I have always been skeptic of war films; they are usually one sided and fail to take you inside the thoughts of the nation(s). I mean how can you sum up the paradoxical rational of man killing man in less that 2 hours?
Did “Turtles can fly” manage to that? I don’t know why I don’t even see this movie as a war film. Yes, the setting is a Kurdish refugee camp just near the Turkish border, yes the story does start just before the American invasion, yes in almost every scene we see mines, guns, and tanks; but the story could have been just as poignant without these memorabilia.
The story slowly drags you into the reality of the world of 3 orphan kids who are forced to make decisions most adults in your world and mine are too spoiled to even reflect upon.
First you have ‘Satellite’, the leader of the orphans in the camps who won my admiration for his genuine fatherly concern for the kids living on the edge of death (mine field), use of sense of humor, his hope, his heroism, his energy, and most of all for his affection towards Agrin.
Then there is Henkov who had lost his both his arms and is said to have the ability to foretell the future.
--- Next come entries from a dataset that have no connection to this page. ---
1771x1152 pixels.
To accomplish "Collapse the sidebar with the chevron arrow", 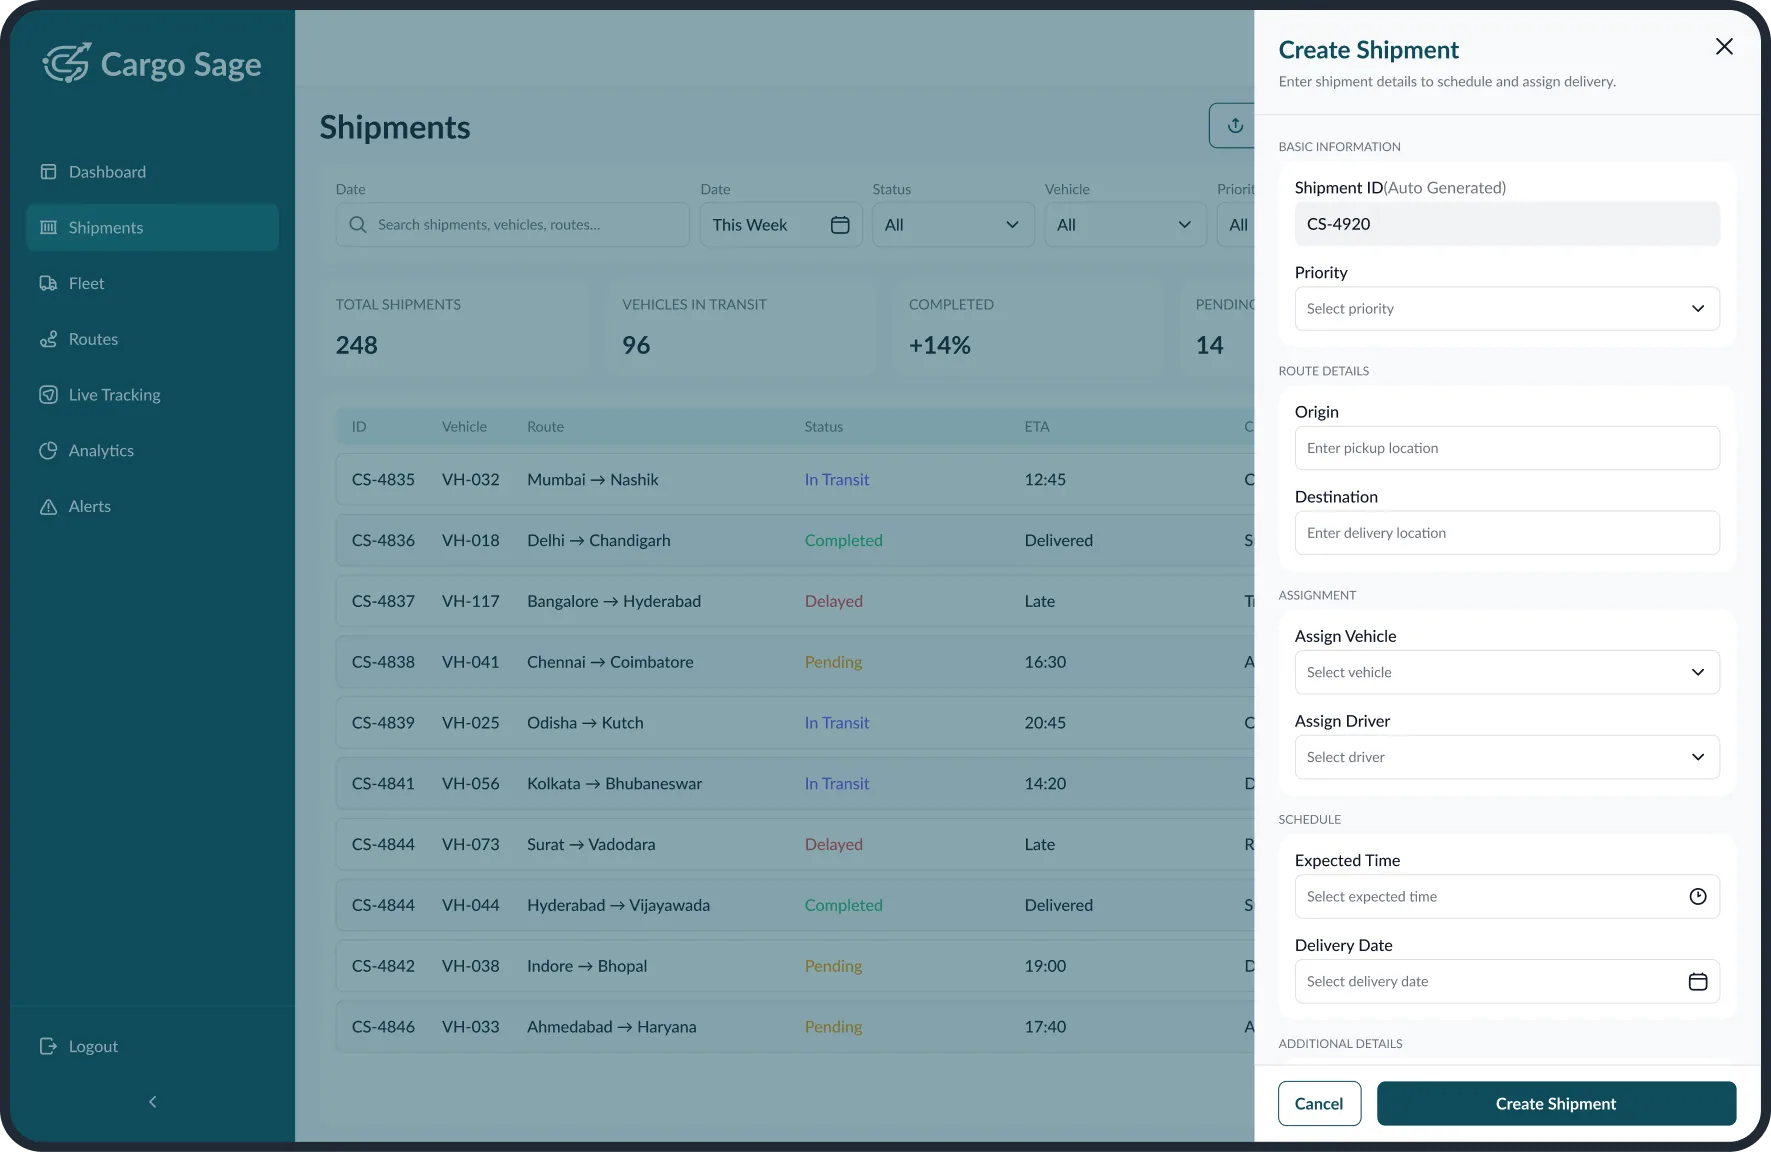I will (x=152, y=1101).
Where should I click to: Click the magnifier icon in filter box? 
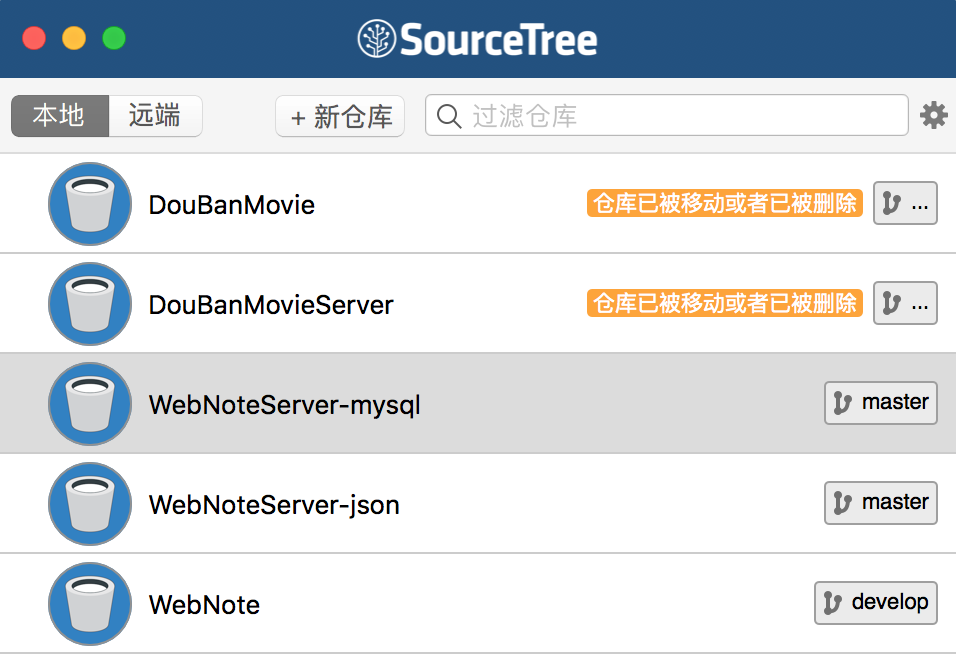point(450,116)
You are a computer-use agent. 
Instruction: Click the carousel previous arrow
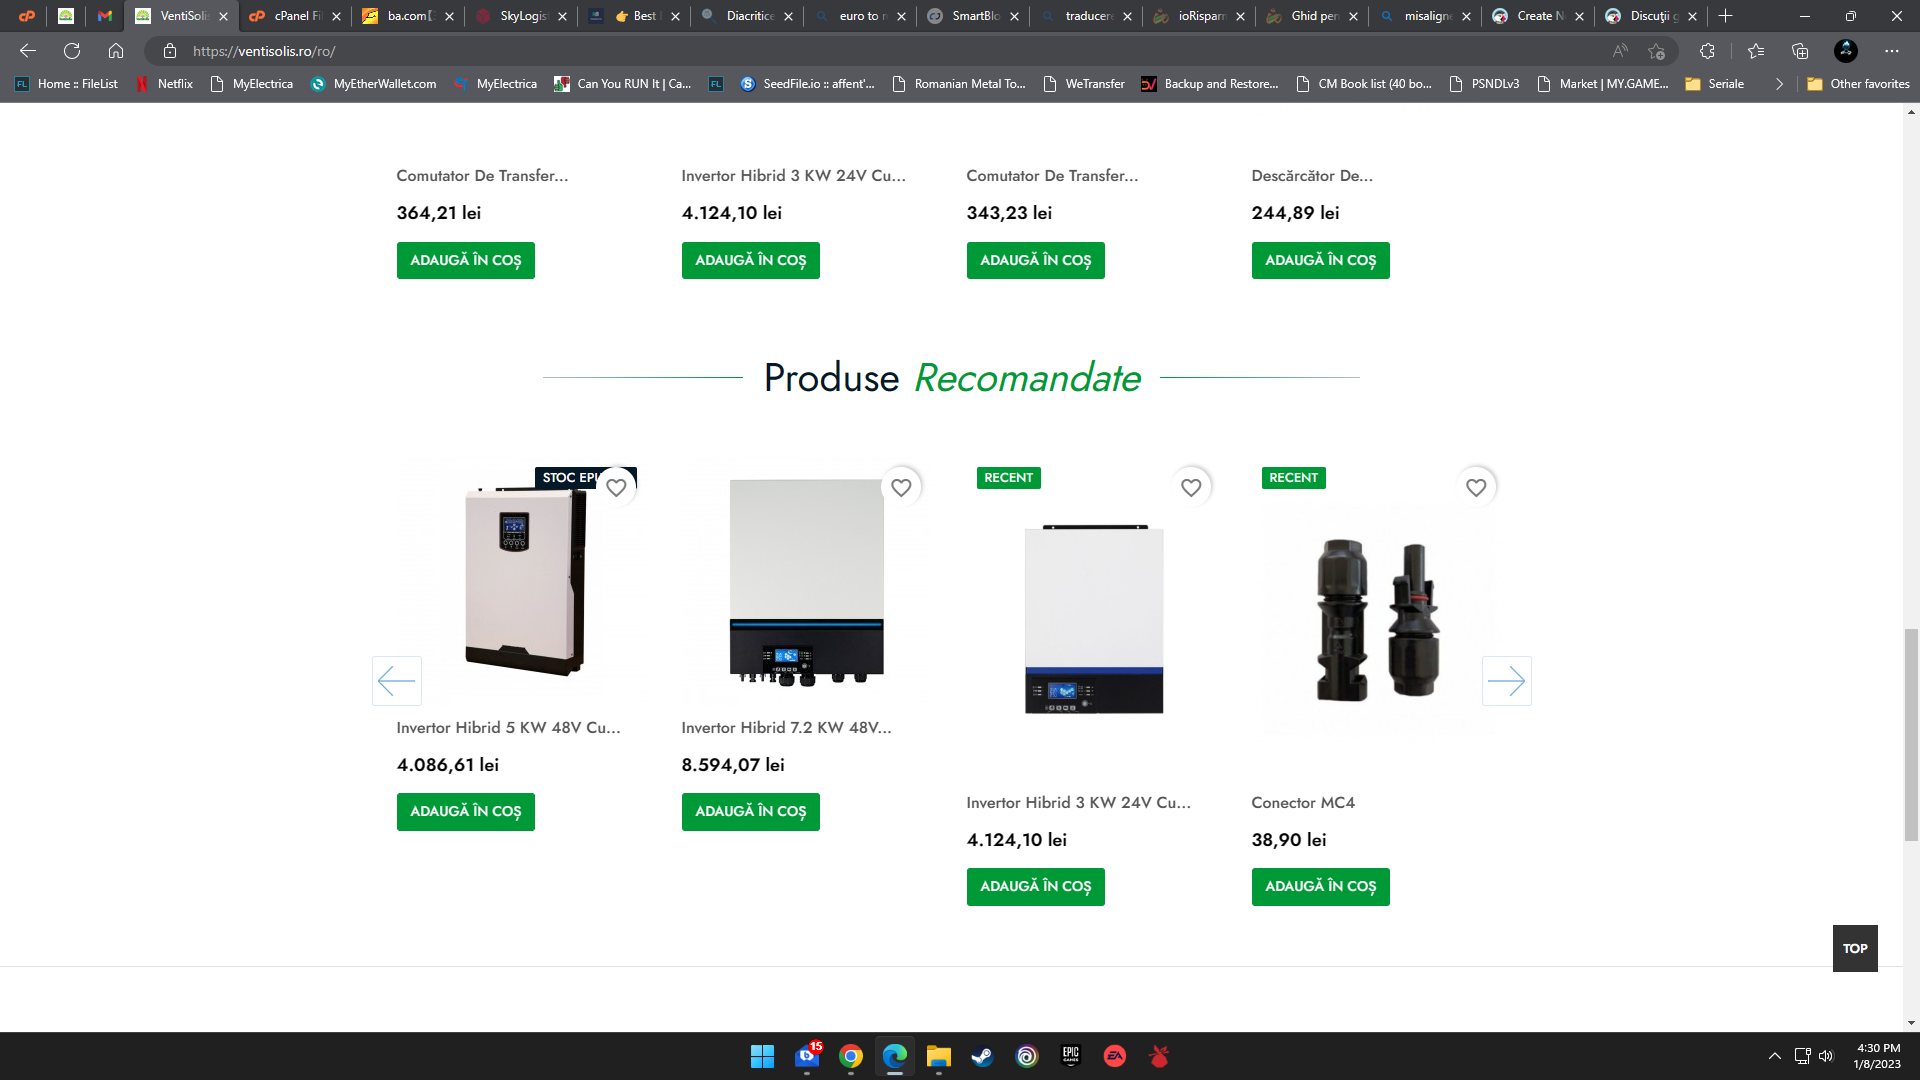(397, 681)
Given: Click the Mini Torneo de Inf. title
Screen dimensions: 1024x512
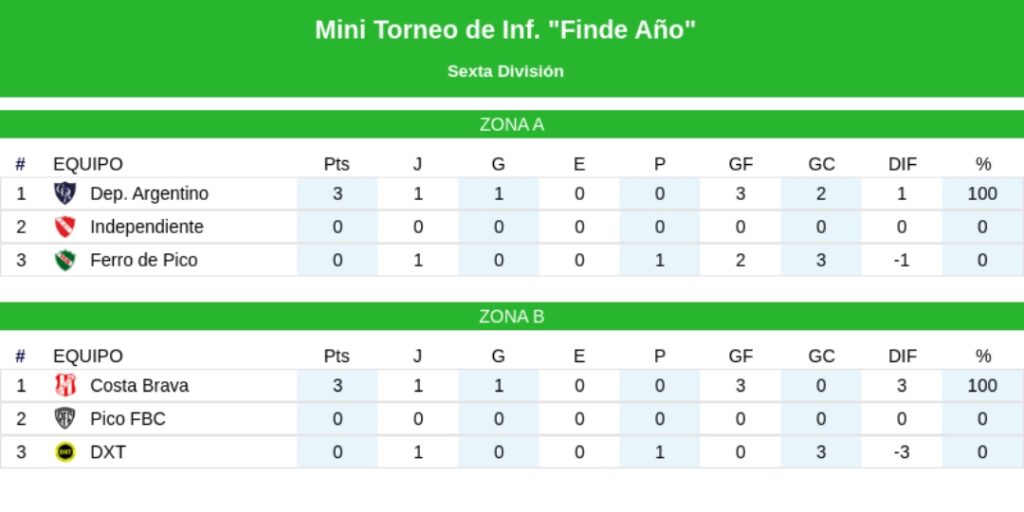Looking at the screenshot, I should (505, 30).
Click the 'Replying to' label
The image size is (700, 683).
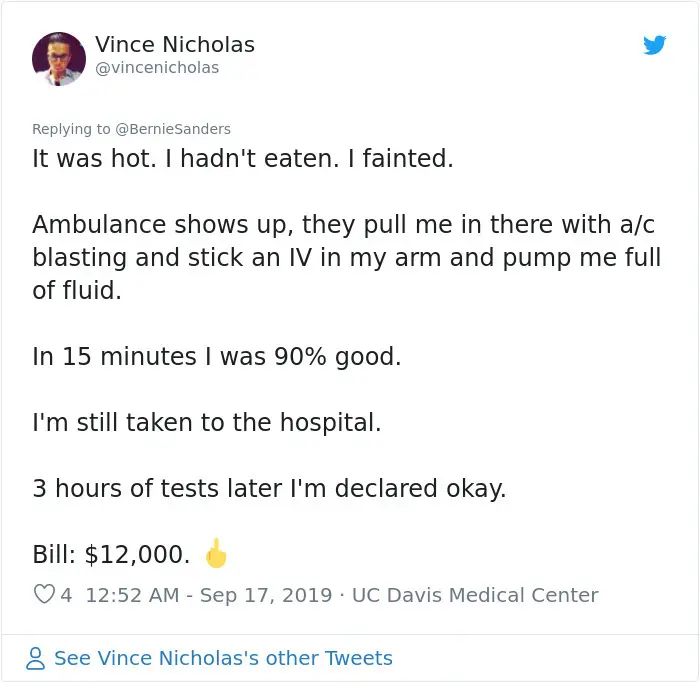[71, 129]
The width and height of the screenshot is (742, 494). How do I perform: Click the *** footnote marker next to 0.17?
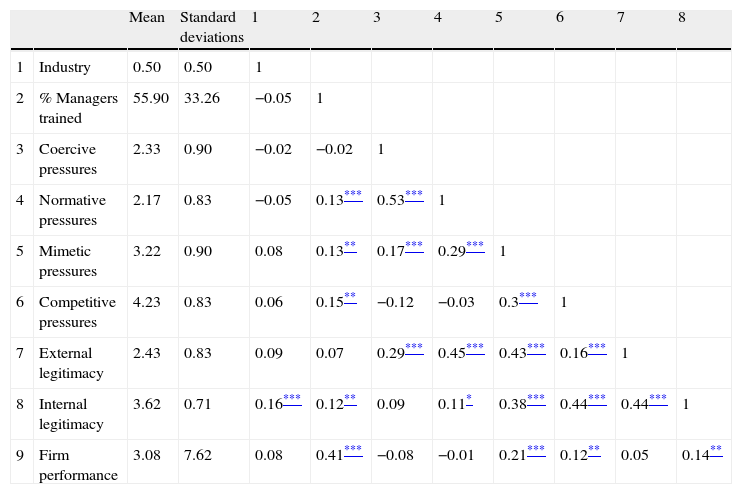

He has come to accept the reality of the agony he and his family has gone through and does not seem to hold any grudges against anyone or life. His main concern is to protect their little toddler and try to get his sister to accept him. He tells her, “You won’t be able to sleep unless you learn to like the child.”
And then there’s Agrin, Henkov’s 13 year-old sister. Getting to know her was painful and slow. We first join her trauma when she wants to get a rope for her blind toddler ‘brother’. She then takes us to her dream, dreams of jumping of a cliff, dreams of setting herself on fire, dreams of ending her agony in the least painful and fastest way possible. She doesn’t say much throughout the film but her blank stares leaves you wondering, wondering why she can’t have the same hope as Satellite or come to terms with reality like Henkov; why she holds a grudge against the toddler. Why? She painfully lets you into her world that has left her traumatized and into the night her village was attacked, her parents killed, and she was savagely raped in a river while her helpless brother watched. The rope she got at the beginning of the film brings her agony to an end as she uses it drown her ‘bastard’ son. Suicide was the only way out of the reality she was handed down with.
Things I still reflect upon:
1. Why is the film called Turtles Can Fly? Agrin’s son says, “I want to put my turtles in the water”; later on his mother drowns him in the water, but I fail to understand the symbolism.
2. What did Henkov’s ability to foretell the future symbolize? At the beginning of the film someone says “It’s [the news on TV] all lies, they lie to fill their pocket.” Maybe Henkov is the reliable source of the truth as oppose to the propaganda the satellites dishes he sets up broadcasts?
3. What did the red fish symbolize?
4. What significant event happened 175 days after the fall of Saddam?
Favorite lines from the film:
That boy is very important. He makes predictions. These days money is in the news.
“Hey, Effendi! Hey Mr.! Are you fine? Do you want us to start a war?” Joked by a one-legged orphan mine sweeper as he laughs and brings up his only leg to pretend to shoot at the Turkish border soldier.
-Why don’t you speak properly?’
-There’s money in ”hello” these days. If I don’t say hello, no one answers back. Do you see these boys? They don’t know you’re Kurd. They think you’re a foreigner. The Americans are coming. Learn ”OKs” and all will be fine.
When Satellite describe the bullet casing necklace he buys for Agrin as “It’s international” with a grin on his face.